§ INSTRUCTIONS FOR THE TASK:
Copy the listing below line for line, with no changes.
[START OF RECORDED DATA]
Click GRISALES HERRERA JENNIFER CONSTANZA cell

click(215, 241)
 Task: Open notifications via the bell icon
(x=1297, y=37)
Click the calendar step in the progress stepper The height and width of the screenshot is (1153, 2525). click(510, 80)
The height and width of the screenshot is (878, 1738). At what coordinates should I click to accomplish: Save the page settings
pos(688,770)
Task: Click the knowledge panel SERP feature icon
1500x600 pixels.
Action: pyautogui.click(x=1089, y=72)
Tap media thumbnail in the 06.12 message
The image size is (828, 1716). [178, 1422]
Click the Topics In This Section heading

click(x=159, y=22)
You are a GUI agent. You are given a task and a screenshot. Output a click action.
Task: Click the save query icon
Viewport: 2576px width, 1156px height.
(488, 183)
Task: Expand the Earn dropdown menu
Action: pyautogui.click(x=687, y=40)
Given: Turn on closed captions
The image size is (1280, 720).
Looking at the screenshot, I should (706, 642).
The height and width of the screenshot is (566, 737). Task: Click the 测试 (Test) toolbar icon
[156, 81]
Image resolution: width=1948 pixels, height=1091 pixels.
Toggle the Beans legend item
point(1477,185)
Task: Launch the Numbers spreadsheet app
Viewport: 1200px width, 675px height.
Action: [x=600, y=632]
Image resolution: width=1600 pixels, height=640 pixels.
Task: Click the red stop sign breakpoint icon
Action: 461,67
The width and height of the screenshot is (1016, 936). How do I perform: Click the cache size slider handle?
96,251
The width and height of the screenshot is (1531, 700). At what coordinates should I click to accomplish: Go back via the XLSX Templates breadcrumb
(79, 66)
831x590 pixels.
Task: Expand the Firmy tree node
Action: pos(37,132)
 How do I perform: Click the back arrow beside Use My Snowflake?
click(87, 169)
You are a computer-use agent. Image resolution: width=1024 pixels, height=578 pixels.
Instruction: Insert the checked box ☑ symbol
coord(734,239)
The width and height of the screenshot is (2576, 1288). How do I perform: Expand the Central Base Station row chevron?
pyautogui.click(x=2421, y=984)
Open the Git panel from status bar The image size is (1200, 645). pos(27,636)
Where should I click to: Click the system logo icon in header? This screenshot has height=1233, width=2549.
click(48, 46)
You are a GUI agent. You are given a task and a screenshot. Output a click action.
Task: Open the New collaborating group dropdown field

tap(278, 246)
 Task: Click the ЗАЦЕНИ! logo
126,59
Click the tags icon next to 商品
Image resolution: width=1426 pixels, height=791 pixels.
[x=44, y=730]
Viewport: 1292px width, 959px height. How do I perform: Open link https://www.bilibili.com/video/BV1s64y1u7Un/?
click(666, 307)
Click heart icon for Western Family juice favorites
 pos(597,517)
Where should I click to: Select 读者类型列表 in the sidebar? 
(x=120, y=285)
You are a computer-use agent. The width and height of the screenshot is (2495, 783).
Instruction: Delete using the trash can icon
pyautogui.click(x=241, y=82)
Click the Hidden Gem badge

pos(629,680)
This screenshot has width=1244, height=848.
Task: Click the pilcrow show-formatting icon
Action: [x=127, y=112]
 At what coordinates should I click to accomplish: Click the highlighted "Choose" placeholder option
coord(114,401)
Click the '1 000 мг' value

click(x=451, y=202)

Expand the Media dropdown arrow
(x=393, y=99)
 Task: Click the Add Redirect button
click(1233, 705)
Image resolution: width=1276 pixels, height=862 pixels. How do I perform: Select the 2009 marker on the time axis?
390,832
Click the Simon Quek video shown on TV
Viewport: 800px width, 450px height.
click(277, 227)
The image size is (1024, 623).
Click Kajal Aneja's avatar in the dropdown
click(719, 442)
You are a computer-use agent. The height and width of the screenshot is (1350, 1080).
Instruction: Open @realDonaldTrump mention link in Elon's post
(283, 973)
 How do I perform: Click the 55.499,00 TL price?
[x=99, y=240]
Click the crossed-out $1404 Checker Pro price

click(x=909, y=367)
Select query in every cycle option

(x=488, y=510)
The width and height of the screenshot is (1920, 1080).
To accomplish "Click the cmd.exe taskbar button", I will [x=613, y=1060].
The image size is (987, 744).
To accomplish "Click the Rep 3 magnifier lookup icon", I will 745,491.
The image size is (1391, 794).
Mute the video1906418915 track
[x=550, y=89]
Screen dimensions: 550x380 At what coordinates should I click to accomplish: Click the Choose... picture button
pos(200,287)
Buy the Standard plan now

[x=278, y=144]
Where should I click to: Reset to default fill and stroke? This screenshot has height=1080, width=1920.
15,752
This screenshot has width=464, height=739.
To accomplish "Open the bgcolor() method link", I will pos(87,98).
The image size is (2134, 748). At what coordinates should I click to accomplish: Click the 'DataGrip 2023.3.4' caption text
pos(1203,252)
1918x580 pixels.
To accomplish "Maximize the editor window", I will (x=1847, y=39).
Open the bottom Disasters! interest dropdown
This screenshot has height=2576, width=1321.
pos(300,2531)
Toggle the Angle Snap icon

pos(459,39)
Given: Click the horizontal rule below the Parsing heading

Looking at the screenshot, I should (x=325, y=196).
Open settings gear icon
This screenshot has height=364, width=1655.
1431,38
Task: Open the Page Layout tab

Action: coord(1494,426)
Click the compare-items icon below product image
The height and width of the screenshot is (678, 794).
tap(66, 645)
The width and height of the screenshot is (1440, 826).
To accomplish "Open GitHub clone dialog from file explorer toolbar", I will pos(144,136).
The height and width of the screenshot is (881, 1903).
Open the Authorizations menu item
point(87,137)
[END OF RECORDED DATA]
§ ANSWER TO THIS PROBLEM:
Click GRISALES HERRERA JENNIFER CONSTANZA cell

click(215, 241)
 Task: Open notifications via the bell icon
(x=1297, y=37)
Click the calendar step in the progress stepper The height and width of the screenshot is (1153, 2525). click(510, 80)
The height and width of the screenshot is (878, 1738). At what coordinates should I click to accomplish: Save the page settings
pos(688,770)
Task: Click the knowledge panel SERP feature icon
1500x600 pixels.
Action: pyautogui.click(x=1089, y=72)
Tap media thumbnail in the 06.12 message
The image size is (828, 1716). [178, 1422]
Click the Topics In This Section heading

click(x=159, y=22)
You are a GUI agent. You are given a task and a screenshot. Output a click action.
Task: Click the save query icon
Viewport: 2576px width, 1156px height.
(488, 183)
Task: Expand the Earn dropdown menu
Action: pyautogui.click(x=687, y=40)
Given: Turn on closed captions
The image size is (1280, 720).
Looking at the screenshot, I should (706, 642).
The height and width of the screenshot is (566, 737). Task: Click the 测试 (Test) toolbar icon
[156, 81]
Image resolution: width=1948 pixels, height=1091 pixels.
Toggle the Beans legend item
point(1477,185)
Task: Launch the Numbers spreadsheet app
Viewport: 1200px width, 675px height.
Action: [x=600, y=632]
Image resolution: width=1600 pixels, height=640 pixels.
Task: Click the red stop sign breakpoint icon
Action: 461,67
The width and height of the screenshot is (1016, 936). How do I perform: Click the cache size slider handle?
96,251
The width and height of the screenshot is (1531, 700). At what coordinates should I click to accomplish: Go back via the XLSX Templates breadcrumb
(79, 66)
831x590 pixels.
Task: Expand the Firmy tree node
Action: pos(37,132)
 How do I perform: Click the back arrow beside Use My Snowflake?
click(87, 169)
You are a computer-use agent. Image resolution: width=1024 pixels, height=578 pixels.
Instruction: Insert the checked box ☑ symbol
coord(734,239)
The width and height of the screenshot is (2576, 1288). How do I perform: Expand the Central Base Station row chevron?
pyautogui.click(x=2421, y=984)
Open the Git panel from status bar The image size is (1200, 645). pos(27,636)
Where should I click to: Click the system logo icon in header? This screenshot has height=1233, width=2549.
click(48, 46)
You are a GUI agent. You are given a task and a screenshot. Output a click action.
Task: Open the New collaborating group dropdown field

tap(278, 246)
 Task: Click the ЗАЦЕНИ! logo
126,59
Click the tags icon next to 商品
Image resolution: width=1426 pixels, height=791 pixels.
[x=44, y=730]
Viewport: 1292px width, 959px height. How do I perform: Open link https://www.bilibili.com/video/BV1s64y1u7Un/?
click(666, 307)
Click heart icon for Western Family juice favorites
 pos(597,517)
Where should I click to: Select 读者类型列表 in the sidebar? 
(x=120, y=285)
You are a computer-use agent. The width and height of the screenshot is (2495, 783).
Instruction: Delete using the trash can icon
pyautogui.click(x=241, y=82)
Click the Hidden Gem badge

pos(629,680)
This screenshot has width=1244, height=848.
Task: Click the pilcrow show-formatting icon
Action: [x=127, y=112]
 At what coordinates should I click to accomplish: Click the highlighted "Choose" placeholder option
coord(114,401)
Click the '1 000 мг' value

click(x=451, y=202)

Expand the Media dropdown arrow
(x=393, y=99)
 Task: Click the Add Redirect button
click(1233, 705)
Image resolution: width=1276 pixels, height=862 pixels. How do I perform: Select the 2009 marker on the time axis?
390,832
Click the Simon Quek video shown on TV
Viewport: 800px width, 450px height.
click(277, 227)
The image size is (1024, 623).
Click Kajal Aneja's avatar in the dropdown
click(719, 442)
You are a computer-use agent. The height and width of the screenshot is (1350, 1080).
Instruction: Open @realDonaldTrump mention link in Elon's post
(283, 973)
 How do I perform: Click the 55.499,00 TL price?
[x=99, y=240]
Click the crossed-out $1404 Checker Pro price

click(x=909, y=367)
Select query in every cycle option

(x=488, y=510)
The width and height of the screenshot is (1920, 1080).
To accomplish "Click the cmd.exe taskbar button", I will [x=613, y=1060].
The image size is (987, 744).
To accomplish "Click the Rep 3 magnifier lookup icon", I will 745,491.
The image size is (1391, 794).
Mute the video1906418915 track
[x=550, y=89]
Screen dimensions: 550x380 At what coordinates should I click to accomplish: Click the Choose... picture button
pos(200,287)
Buy the Standard plan now

[x=278, y=144]
Where should I click to: Reset to default fill and stroke? This screenshot has height=1080, width=1920.
15,752
This screenshot has width=464, height=739.
To accomplish "Open the bgcolor() method link", I will pos(87,98).
The image size is (2134, 748). At what coordinates should I click to accomplish: Click the 'DataGrip 2023.3.4' caption text
pos(1203,252)
1918x580 pixels.
To accomplish "Maximize the editor window", I will (x=1847, y=39).
Open the bottom Disasters! interest dropdown
This screenshot has height=2576, width=1321.
pos(300,2531)
Toggle the Angle Snap icon

pos(459,39)
Given: Click the horizontal rule below the Parsing heading

Looking at the screenshot, I should (x=325, y=196).
Open settings gear icon
This screenshot has height=364, width=1655.
1431,38
Task: Open the Page Layout tab

Action: coord(1494,426)
Click the compare-items icon below product image
The height and width of the screenshot is (678, 794).
tap(66, 645)
The width and height of the screenshot is (1440, 826).
To accomplish "Open GitHub clone dialog from file explorer toolbar", I will pos(144,136).
The height and width of the screenshot is (881, 1903).
Open the Authorizations menu item
point(87,137)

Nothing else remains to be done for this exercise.